A proof of concept demonstrating clean Selenium scraping with both single-page and session-based workflows in TypeScript.
-
main- Production branch. This branch represents the stable and production-ready version of the code. It is used for deployments to the live environment. -
dev- Development branch. This is the default branch for ongoing development work. It is where new features and bug fixes are implemented and tested before being merged into the main branch.
- Node.js
- Typescript
- Selenium WebDriver - Browser automation APIs for scraping and testing. selenium-webdriver on npm
- ChromeDriver - Implements the WebDriver protocol for Chrome. - chromedriver on npm.
Important: The ChromeDriver version must match the installed Google Chrome major version.
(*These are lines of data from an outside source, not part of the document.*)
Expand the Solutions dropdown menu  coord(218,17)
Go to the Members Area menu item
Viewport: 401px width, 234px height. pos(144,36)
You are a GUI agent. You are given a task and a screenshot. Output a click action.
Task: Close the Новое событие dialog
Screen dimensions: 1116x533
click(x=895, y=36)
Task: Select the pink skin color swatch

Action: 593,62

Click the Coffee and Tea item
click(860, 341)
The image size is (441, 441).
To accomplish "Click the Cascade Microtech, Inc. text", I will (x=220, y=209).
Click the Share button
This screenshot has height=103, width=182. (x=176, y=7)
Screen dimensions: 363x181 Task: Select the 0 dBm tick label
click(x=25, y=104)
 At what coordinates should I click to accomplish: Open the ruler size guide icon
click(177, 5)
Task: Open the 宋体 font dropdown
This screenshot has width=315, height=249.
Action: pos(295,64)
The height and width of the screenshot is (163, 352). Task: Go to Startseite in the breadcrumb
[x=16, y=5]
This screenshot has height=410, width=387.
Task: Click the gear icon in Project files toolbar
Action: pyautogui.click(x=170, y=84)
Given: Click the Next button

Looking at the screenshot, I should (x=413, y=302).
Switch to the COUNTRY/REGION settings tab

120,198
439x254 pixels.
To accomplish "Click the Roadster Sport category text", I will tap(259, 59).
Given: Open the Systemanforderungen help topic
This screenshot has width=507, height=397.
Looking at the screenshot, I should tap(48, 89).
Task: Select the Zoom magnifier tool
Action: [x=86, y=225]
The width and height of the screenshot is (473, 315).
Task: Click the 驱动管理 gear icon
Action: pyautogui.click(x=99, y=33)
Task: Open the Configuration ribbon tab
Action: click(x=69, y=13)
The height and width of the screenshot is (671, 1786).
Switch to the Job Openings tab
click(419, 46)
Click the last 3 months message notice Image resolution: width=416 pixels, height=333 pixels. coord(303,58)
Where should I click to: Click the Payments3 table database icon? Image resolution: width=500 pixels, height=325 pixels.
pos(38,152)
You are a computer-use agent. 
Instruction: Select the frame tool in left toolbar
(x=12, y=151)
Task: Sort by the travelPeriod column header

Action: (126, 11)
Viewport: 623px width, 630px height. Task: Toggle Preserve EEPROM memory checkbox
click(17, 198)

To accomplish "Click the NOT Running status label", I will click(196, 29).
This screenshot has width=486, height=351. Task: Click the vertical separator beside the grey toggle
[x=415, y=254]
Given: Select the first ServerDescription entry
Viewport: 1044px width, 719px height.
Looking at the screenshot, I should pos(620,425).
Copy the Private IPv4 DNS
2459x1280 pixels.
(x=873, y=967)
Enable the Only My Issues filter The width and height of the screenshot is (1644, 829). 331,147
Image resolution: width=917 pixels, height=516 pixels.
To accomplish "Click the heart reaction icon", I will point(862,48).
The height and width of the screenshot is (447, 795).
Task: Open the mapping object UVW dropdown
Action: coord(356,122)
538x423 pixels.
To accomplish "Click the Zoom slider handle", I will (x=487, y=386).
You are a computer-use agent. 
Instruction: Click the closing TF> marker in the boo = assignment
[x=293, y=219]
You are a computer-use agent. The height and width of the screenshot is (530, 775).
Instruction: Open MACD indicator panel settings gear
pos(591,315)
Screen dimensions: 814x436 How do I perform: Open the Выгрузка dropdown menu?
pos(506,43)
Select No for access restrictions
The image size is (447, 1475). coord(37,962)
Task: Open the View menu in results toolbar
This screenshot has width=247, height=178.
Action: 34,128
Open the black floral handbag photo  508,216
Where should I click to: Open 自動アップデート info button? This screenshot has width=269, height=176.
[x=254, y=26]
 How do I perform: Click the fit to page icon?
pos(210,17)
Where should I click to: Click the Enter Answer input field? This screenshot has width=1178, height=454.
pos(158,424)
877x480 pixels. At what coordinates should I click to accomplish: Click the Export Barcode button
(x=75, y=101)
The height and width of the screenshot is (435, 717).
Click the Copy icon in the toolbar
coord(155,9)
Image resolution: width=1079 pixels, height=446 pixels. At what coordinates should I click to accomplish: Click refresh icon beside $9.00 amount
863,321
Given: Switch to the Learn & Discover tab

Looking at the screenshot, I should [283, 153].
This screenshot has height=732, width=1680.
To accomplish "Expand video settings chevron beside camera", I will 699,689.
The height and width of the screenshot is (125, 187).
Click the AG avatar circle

- WebDriverService – Stateless driver factory responsible for creating and configuring Chrome instances.
- WebScraperService – Workflow wrapper that manages browser lifecycle (create → navigate → execute → quit).
- Domain Scrapers (e.g. MdnDocsScraperService) – Encapsulate site-specific scraping logic.
- Selenium Helpers (libs/selenium) – Reusable utilities for waits and safe text extraction.
Chrome-based web scraping (headless by default, headed supported):
- Single-page scraping
- Batch scraping using a shared browser session
npm run dev
ts-node src/index.ts